— Start of TASK INPUT —

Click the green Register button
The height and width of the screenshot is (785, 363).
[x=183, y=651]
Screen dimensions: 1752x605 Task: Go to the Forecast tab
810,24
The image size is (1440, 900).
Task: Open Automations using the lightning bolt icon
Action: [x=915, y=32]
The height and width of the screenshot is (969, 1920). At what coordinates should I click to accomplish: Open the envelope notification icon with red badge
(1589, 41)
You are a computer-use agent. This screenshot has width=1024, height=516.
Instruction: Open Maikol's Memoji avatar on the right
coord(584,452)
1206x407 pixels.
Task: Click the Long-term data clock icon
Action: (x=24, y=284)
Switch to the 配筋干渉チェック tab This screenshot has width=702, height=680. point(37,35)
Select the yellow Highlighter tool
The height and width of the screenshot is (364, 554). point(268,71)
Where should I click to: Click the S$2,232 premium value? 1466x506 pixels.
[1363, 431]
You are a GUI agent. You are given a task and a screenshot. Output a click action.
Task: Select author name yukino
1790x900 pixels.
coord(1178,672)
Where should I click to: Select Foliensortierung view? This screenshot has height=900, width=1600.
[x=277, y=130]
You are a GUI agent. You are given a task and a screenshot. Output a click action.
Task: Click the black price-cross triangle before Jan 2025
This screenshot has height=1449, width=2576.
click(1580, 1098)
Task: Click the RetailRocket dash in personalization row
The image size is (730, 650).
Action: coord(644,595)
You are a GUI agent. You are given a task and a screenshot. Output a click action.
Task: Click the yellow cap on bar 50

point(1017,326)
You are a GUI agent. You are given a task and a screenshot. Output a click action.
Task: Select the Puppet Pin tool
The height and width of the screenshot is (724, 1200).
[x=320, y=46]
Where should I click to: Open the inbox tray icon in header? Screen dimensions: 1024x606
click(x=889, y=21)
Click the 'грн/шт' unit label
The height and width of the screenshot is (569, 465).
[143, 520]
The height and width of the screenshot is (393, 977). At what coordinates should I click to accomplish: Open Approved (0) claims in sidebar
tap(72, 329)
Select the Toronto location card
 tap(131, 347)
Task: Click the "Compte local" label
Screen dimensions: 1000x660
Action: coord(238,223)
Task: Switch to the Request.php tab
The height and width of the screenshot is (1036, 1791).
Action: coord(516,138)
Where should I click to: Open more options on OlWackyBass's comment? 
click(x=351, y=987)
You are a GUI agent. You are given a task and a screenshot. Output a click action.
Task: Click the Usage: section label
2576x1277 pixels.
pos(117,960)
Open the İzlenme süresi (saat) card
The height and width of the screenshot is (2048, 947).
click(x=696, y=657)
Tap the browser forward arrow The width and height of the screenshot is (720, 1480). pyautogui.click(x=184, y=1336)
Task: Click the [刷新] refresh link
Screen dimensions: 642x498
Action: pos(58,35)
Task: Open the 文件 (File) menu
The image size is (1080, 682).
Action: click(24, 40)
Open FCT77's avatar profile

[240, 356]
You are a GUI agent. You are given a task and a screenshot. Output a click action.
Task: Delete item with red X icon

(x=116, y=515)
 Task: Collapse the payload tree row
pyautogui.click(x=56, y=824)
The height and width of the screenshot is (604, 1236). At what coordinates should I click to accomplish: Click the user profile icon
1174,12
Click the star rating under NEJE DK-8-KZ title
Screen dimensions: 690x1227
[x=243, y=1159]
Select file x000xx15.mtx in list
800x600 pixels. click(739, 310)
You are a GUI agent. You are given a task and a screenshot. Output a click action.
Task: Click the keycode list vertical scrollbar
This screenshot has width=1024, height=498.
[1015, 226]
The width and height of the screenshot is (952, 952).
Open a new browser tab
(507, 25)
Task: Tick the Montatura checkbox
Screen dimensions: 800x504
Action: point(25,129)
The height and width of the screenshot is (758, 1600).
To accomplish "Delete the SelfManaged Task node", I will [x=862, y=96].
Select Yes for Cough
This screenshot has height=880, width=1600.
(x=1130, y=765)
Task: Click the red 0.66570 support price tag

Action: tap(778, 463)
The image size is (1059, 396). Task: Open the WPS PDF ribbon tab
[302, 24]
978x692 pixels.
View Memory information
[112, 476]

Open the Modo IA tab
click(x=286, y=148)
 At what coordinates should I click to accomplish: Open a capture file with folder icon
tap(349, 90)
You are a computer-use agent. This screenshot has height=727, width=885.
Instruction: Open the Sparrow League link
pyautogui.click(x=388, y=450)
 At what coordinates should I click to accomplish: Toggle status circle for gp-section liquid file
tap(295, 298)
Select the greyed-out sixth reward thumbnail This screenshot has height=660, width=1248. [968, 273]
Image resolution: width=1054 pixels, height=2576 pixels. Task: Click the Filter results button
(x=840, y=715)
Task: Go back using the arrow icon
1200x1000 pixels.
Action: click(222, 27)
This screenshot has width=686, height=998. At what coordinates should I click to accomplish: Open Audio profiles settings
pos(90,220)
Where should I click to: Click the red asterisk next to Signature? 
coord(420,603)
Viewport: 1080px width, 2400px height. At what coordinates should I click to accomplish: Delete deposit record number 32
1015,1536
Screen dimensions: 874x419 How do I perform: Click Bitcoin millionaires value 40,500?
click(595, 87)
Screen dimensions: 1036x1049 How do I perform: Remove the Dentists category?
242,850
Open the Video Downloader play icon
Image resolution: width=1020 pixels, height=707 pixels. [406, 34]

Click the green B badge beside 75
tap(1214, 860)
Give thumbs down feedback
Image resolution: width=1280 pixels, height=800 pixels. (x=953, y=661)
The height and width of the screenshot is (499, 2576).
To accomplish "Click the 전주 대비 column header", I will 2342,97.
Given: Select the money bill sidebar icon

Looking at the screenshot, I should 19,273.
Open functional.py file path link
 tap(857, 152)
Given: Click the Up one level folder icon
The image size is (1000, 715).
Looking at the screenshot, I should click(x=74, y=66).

— End of TASK INPUT —

● **DIRECTION**
Present the lines of the data as a numbered list, starting at the line containing "The height and width of the screenshot is (499, 2576)." and ending with the last line of the data. Include both ends and leave out any blank lines.

● **FINISHED ANSWER**
1. The height and width of the screenshot is (499, 2576).
2. To accomplish "Click the 전주 대비 column header", I will 2342,97.
3. Given: Select the money bill sidebar icon
4. Looking at the screenshot, I should 19,273.
5. Open functional.py file path link
6.  tap(857, 152)
7. Given: Click the Up one level folder icon
8. The image size is (1000, 715).
9. Looking at the screenshot, I should click(x=74, y=66).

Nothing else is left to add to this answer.